En combinant avec ces plaisirs sensuels, l'absence de soins matériels dont les pères et mères seront délivrés, le contentement des pères dégagés des frais de ménage, éducation et dotation; le contentement des femmes, délivrées de l'ennuyeux ménage sans argent, le contentement des enfans abandonnés à l'attraction, excités aux raffinemens de plaisirs, même en gourmandise; enfin le contentement des riches, tant sur l'accroissement de la fortune que sur la disparition de tous les risques et piéges dont un civilisé opulent est entouré; il est aisé de pressentir que la phalange d'essai n'aura dès le 1er mois d'autre sollicitude que de maintenir un si hel ordre; et sachant que son maintien va dépendre uniquement de l'accord en répartition, elle s'inquiétera des moyens d'opérer cet accord dont on doutera pendant le cours de la 1.e campagne, parce qu'on ne l'aura pas encore vu; la répartition ne pouvant se faire qu'en janvier ou février, après la clôture de l'inventaire.

On verra donc les séries, les groupes, les individus, se concerter sur cet accord, prendre à l'envi les résolutions les plus généreuses, l'engagement à des sacrifices pécuniaires qui ne seront point nécessaires : chacun luttera de dévoùment intentionnel et de résolutions désintéressées. Chacun, à l'idée de retomber en civilisation, sera effrayé comme à l'idée de tomber dans les brasiers de l'enfer, chacun proclamera qu'il souscrit d'avance à abandonner s'il faut, moitié de son bénéfice. Dès lors le vœu d'unité, l'accord intentionnel sur le maintien de l'unité, s'élèvera au plus haut degré. Nous allons remarquer le même résultat dans les relations autres que les matérielles.

CHAP. XXX. De l'accord affectueux opéré par la fusion des 3 classes.

Nous passons des plaisirs des sens aux plaisirs de l'ame, aux impulsions de générosité qui en naîtront, et qui disposeront à un accord intentionnel en répartition.
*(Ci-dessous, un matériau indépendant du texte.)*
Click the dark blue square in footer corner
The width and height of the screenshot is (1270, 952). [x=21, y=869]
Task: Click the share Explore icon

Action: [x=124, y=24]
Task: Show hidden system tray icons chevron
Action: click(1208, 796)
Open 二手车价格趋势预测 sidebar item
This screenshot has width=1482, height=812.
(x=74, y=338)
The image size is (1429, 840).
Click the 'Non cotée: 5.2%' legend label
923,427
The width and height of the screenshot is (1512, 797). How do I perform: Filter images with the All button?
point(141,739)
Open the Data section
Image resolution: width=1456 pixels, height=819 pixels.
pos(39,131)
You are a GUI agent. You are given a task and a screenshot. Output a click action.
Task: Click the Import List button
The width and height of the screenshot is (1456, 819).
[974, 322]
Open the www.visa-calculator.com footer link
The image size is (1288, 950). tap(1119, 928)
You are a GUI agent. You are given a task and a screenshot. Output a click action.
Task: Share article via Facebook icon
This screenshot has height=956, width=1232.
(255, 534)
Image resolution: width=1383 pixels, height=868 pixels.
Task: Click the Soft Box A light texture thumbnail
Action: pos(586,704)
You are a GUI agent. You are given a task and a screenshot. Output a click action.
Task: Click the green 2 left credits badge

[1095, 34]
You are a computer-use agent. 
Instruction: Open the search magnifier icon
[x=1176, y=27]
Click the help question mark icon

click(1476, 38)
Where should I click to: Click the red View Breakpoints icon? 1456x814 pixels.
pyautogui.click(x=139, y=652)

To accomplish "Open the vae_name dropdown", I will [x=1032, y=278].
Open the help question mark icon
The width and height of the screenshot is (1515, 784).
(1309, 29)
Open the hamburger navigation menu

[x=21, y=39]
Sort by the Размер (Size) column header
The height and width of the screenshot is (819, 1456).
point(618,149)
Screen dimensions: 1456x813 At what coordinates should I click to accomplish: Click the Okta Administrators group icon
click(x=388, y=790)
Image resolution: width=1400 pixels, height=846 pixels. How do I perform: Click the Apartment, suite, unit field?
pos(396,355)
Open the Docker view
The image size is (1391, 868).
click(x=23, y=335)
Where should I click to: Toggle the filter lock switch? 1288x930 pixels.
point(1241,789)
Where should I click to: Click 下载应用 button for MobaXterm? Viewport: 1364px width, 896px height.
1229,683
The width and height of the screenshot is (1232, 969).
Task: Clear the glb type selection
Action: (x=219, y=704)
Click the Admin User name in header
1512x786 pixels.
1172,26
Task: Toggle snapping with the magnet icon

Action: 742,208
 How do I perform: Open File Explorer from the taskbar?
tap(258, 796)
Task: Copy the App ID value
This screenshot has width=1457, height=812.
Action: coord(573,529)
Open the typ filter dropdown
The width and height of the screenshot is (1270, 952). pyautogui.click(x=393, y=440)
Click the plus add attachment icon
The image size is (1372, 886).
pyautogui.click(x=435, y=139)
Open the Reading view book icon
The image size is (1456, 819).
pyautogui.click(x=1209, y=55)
Le premier acheminement est de faire disparaître les antipathies de classe à classe: les Petites Hordes, 243 atteignent ce but en s'emparant des travaux méprisés : c'est lever le principal obstacle à la fusion des classes, et aux intentions conciliantes en partage des bénéfices.

Pour faire entrevoir la facilité de cette fusion, partons de quelque point de fait. Nous voyons que les caractères les plus nobles, comme HENRY IV, sont ceux qui inclinent le plus à se familiariser avec leurs inférieurs, valets ou autres, pourvu qu'ils rencontrent des subalternes dignes de cette bienveillance. LOUIS XVI était aussi trèsfamilier avec ses inférieurs, tels que les serruriers qui l'aidaient à sa forge. Il s'amusait à jeter les coussins du lit à la tête de son valet de chambre Cléry qui lui ripostait de même.

Ces exemples dénotent que la classe opulente serait heureuse si elle était entourée de subalternes assez probes, assez désintéressés pour qu'on pût sans inconvénient se rapprocher d'eux en quelques relations. Le contraire a lieu dans l'ordre civilisé, où les domestiques sont un cortège importun et suspect pour les grands, obligés de maintenir une police très-sévère parmi ces dangereux serviteurs.

J'ai déjà décrit, 290, le charme que procure la domesticité passionnée; insistons par quelques détails.

Damon est florimane : lorsqu'il habitait Paris, il dépensait beaucoup au soin de son parterre, il était mal secondé, trompé par les vendeurs, et volé par les jardiniers ou valets: aussi avait-il fini par se dégoûter de la culture des fleurs sans cesser de les aimer.